Optics, Plasmonics and Excitonics: Connecting Fundamental Theory to Experiments and Applications

Monday, April 24, 2017 - 9:00am - 10:00am
Keller 3-180
George Schatz (Northwestern University)
This talk will overview the interplay between optics, plasmonics, and excitonics for systems that consist of arrays of gold, silver or aluminum nanoparticles in 1D, 2D and 3D. This will begin with a review of the use of classical electromagnetic theory to describe the optical properties of plasmonic particles of arbitrary shape, size and arrangement, and which leads to a variety of enhanced spectroscopies including surface enhanced Raman scattering. Then I examine two kinds of arrays, those involving DNA-linked nanoparticles with subwavelength particle spacings, and those involving 2D arrays of particles where the spacing satisfies a diffraction condition that produces lattice plasmon resonances. The emphasis of the DNA—linked nanoparticle structures will be on describing scattering and extinction experiments where issues such as effective medium approximations and Fabry-Perot cavity modes are important. I also describe DNA-linked structures with embedded dyes, and structures that exhibit nonreciprocal properties.

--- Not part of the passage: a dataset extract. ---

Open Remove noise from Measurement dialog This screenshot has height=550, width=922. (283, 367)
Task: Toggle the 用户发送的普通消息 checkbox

The studies of lattice plasmons include unusual extinction and scattering properties of the lattices that include quadrupole resonances effects for aluminum lattices, and lattice plasmon lasers in which laser dyes are added to the nanoparticle lattices and where the theory needs to combine electrodynamics with a quantum description of the dye photophysics. I also talk about recent work on exciton transfer between dye molecules that is mediated by plasmonic nanoparticles.